(Saved entries)
......

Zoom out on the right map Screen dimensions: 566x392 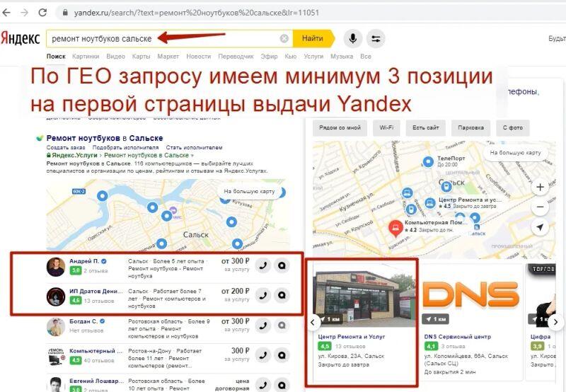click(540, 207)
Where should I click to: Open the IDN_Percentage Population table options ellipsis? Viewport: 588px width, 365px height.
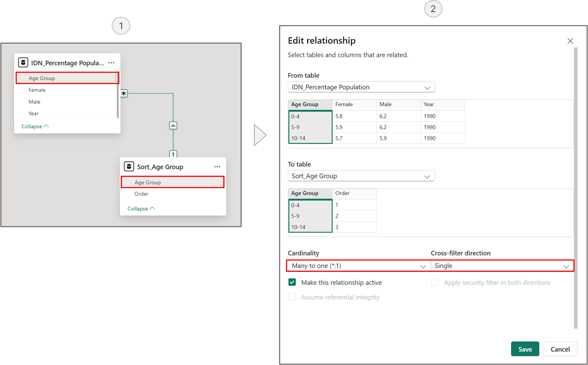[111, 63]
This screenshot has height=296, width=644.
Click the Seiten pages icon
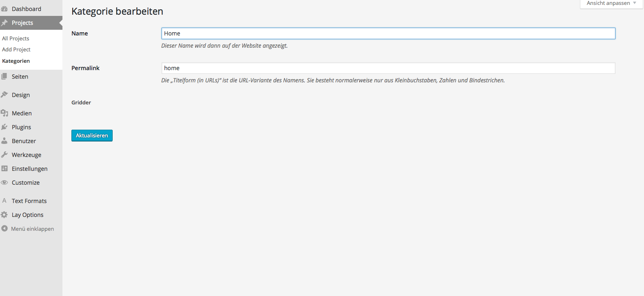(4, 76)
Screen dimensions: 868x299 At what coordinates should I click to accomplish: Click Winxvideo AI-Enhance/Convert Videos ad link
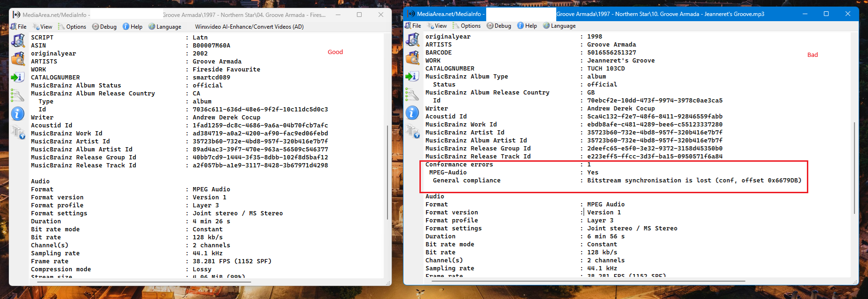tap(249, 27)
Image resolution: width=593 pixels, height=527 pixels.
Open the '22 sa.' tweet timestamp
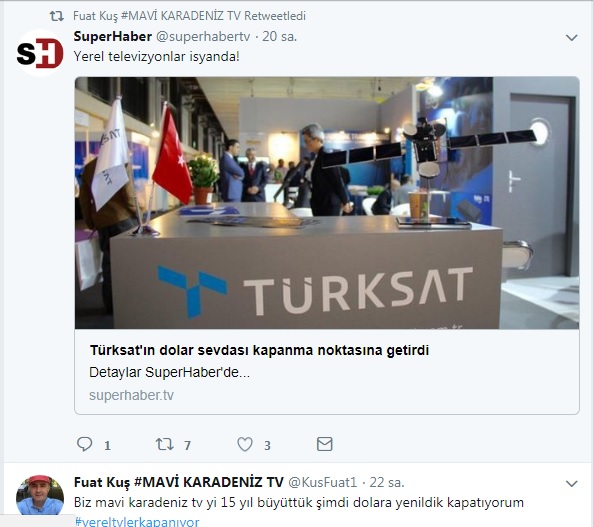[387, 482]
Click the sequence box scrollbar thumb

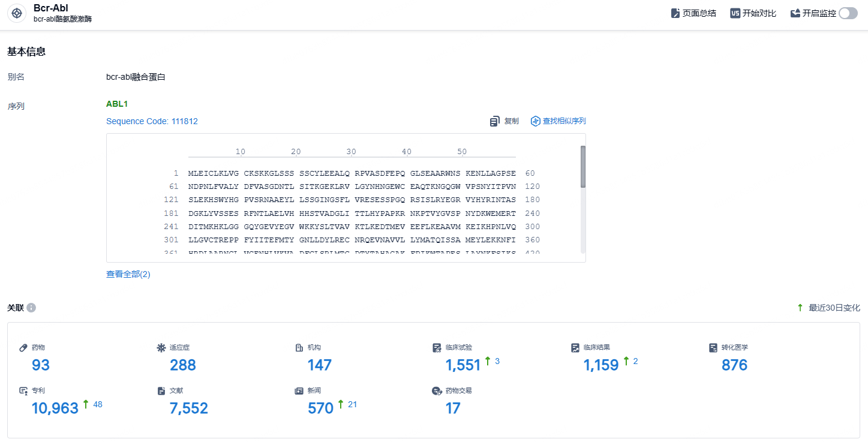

......

EXERCISE –
Write out exactly, and nothing more than, the lines of the entries above from the line containing "Screen dimensions: 868x299" through the final line; omit any pictures.

EXERCISE RESPONSE –
Screen dimensions: 868x299 At what coordinates should I click to accomplish: Click Winxvideo AI-Enhance/Convert Videos ad link
tap(249, 27)
Image resolution: width=593 pixels, height=527 pixels.
Open the '22 sa.' tweet timestamp
[387, 482]
Click the sequence box scrollbar thumb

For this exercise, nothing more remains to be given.